Nick Weddell is a sculptor living and working in the USA. He creates metamorphosed versions of everyday objects ranging from cups to armchairs in order to catalyze a celebration of that which is and a challenge to seek that which could be. His work is an arbiter of progress, a wrecking ball of convention, and above all a harbinger of joy.
What have you rebelled against in the past, and what are you rebelling against now?
I think in the past I rebelled against the same types of things I am rebelling against now. I am a maker of everyday objects: plates, cups, chairs, but I investigate alternate ways to make these objects to challenge the mundane moments that they typically inhabit.
Do you need to be a rebel to enjoy your work?
No, at times perhaps I am but I think another way to look at it is that fully embracing a type of object, say a plate, and diving into and breaking down what that object is, learning its boundaries and rules and pushing them, is a type of rebellion.
Do you use your own work?
Absolutely, I have to test it before it goes out into the world. I also love to use them.
Do you think tableware can still be improved? If yes, in what way?
Always. I think everything can be improved and transformed and redefined. I wish the types of objects that are used in Steinbeisser were more commonly used in a day to day setting. I think we could all use a little more daily fun.
What was the inspiration for your Steinbeisser series?

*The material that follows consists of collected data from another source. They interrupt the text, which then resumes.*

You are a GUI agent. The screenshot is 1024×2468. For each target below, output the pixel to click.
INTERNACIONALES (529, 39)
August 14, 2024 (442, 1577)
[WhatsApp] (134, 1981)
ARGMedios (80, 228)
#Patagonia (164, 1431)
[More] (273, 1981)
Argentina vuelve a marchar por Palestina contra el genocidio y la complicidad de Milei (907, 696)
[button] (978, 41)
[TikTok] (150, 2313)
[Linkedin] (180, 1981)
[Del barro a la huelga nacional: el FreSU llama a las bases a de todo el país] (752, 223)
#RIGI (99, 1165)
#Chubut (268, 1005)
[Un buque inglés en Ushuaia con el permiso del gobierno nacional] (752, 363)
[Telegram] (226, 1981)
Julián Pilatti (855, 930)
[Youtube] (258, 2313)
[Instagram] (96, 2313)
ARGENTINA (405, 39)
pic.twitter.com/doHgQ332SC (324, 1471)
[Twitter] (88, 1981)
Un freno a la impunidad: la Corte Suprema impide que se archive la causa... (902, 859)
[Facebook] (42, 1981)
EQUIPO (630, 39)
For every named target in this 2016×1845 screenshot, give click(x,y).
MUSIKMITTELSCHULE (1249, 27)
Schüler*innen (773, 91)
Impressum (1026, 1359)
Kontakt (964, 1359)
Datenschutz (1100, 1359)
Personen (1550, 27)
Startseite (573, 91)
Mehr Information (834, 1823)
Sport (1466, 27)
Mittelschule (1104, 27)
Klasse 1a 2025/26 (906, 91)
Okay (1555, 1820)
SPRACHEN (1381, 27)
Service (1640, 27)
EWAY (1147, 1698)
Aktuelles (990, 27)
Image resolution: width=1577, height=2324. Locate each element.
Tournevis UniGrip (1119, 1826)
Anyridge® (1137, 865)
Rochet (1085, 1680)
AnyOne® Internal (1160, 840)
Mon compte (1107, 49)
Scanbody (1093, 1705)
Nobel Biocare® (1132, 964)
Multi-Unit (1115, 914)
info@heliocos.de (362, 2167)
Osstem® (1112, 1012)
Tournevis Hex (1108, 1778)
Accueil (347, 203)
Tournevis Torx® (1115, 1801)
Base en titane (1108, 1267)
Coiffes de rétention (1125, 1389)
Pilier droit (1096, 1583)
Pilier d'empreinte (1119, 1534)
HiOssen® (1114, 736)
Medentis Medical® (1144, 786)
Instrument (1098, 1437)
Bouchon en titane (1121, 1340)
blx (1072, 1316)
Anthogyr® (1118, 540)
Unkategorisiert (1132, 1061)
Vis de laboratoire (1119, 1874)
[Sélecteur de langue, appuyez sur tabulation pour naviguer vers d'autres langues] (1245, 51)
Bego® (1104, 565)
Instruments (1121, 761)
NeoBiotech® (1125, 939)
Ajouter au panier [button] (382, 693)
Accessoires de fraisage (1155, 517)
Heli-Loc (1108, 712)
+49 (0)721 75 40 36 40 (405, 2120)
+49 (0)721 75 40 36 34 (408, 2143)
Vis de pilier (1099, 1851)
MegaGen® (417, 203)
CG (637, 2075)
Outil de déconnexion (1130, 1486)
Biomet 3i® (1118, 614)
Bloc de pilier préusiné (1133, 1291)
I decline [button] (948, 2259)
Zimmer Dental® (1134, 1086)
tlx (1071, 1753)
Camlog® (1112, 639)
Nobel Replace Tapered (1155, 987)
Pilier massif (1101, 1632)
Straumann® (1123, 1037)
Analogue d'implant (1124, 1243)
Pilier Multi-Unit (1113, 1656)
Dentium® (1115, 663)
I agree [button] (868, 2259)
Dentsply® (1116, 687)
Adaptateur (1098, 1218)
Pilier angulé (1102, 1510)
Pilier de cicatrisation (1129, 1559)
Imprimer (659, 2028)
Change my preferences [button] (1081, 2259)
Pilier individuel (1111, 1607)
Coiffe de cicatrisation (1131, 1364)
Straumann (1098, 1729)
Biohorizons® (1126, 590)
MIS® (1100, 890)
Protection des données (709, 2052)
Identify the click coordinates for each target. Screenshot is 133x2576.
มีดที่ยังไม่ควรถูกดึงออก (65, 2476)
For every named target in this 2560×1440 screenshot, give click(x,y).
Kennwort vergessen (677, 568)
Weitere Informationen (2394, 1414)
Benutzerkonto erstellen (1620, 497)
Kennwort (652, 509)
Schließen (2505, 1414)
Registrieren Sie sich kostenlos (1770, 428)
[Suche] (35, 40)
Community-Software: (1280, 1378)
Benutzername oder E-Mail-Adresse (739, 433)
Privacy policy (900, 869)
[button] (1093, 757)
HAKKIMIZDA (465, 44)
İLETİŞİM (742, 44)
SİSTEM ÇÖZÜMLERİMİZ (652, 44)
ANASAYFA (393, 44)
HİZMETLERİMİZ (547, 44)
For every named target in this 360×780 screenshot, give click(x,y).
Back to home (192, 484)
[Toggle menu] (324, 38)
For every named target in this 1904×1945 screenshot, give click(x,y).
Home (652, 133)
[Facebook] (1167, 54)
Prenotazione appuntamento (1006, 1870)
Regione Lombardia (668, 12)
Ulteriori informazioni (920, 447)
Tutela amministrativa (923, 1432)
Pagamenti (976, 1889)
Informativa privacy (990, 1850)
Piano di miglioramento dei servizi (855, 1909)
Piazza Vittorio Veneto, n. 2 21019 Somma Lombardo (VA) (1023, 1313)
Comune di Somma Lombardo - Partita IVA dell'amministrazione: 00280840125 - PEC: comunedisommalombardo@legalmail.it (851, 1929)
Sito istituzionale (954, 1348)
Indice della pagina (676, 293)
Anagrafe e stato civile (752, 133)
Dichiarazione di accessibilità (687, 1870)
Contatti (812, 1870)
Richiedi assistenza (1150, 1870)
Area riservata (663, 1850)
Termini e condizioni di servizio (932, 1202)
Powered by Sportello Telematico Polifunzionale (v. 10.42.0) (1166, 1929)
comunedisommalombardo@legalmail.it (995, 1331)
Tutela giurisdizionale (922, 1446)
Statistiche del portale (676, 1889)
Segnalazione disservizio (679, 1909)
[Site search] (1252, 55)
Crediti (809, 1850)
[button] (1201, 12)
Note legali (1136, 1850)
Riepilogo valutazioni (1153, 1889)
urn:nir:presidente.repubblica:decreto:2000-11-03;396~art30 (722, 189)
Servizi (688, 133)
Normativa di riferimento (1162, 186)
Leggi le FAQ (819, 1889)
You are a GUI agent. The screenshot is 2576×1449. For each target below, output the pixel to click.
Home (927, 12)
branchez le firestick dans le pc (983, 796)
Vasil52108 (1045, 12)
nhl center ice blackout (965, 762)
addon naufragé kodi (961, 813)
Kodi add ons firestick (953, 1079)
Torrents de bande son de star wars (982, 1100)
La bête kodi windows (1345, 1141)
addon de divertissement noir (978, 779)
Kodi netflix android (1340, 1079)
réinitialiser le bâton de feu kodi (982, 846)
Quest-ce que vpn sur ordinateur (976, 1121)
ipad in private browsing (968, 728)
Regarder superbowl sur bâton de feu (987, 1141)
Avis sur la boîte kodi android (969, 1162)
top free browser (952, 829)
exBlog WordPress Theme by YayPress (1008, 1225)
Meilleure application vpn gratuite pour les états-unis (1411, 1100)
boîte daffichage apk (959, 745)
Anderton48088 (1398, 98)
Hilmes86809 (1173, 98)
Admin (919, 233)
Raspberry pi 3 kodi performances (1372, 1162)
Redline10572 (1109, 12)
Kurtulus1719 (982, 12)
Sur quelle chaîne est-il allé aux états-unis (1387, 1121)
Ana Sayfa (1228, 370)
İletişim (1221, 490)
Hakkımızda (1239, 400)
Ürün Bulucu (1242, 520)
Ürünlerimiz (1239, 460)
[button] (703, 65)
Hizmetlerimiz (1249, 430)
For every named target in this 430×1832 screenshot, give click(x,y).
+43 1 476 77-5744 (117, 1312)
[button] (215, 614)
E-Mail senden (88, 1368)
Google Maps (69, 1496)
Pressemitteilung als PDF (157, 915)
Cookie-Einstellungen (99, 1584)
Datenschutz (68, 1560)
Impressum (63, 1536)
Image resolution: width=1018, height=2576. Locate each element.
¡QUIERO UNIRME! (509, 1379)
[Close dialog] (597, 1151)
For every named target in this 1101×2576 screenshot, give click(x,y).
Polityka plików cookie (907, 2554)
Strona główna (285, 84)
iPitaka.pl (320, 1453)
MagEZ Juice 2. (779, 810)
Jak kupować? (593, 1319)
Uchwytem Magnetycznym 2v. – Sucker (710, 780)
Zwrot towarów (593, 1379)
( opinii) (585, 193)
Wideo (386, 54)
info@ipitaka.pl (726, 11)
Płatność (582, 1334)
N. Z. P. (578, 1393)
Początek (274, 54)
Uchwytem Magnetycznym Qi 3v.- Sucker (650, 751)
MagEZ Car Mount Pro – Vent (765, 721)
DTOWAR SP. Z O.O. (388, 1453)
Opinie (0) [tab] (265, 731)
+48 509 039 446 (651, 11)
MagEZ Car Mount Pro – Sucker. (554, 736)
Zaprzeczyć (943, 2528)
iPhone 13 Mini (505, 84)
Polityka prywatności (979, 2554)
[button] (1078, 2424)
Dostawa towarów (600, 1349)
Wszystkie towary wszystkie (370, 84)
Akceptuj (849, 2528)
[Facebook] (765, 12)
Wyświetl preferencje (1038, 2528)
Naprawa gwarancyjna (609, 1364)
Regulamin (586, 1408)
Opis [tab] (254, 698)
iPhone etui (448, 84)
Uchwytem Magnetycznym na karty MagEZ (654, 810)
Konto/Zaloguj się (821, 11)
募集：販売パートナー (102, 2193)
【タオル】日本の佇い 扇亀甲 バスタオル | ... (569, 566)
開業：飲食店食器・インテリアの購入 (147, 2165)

I had not made a foray into plates and serving dishes so it was a fun opportunity to take what I normally do with cups and apply it to a plate that could serve several people at a time. The horizontal nature of the plates makes me think of miniature landscapes that I could shrink down and explore.
Describe your work in 3 words!
Celebratory. Alien. Goop.
What kind of materials do you use and where do you get them from?
I mix my own materials from bags of raw materials sourced from around the world. Many of these ingredients are only found in one place on Earth and so shipping them from England or New Zealand is an unfortunate necessity. Luckily it does not take much of these materials to make a lot of clay so a little goes a long way. To color my clay and glazes I use stains or oxides found in the ground.
What are you working on right now?
I am finishing up some large monster heads and bigger blobby pots, I’m constantly making cups as well, those are my favorite things to make.
What has been your favourite dinner experience?
Mmm, I went to a restaurant in Chicago that is now closed called Ruxbin. I do not remember many precise details but it was the best dining experience of my life. So much attention to detail and pacing. It was incredible.
What excites you about tomorrow?
What excites me about tomorrow is that I will get to work in the studio.
What further ambitions do you have?
I would like to eventually be able to focus all of my time making my work, that is what I am working towards with a lot of hope but no expectations. I would also like to travel in space.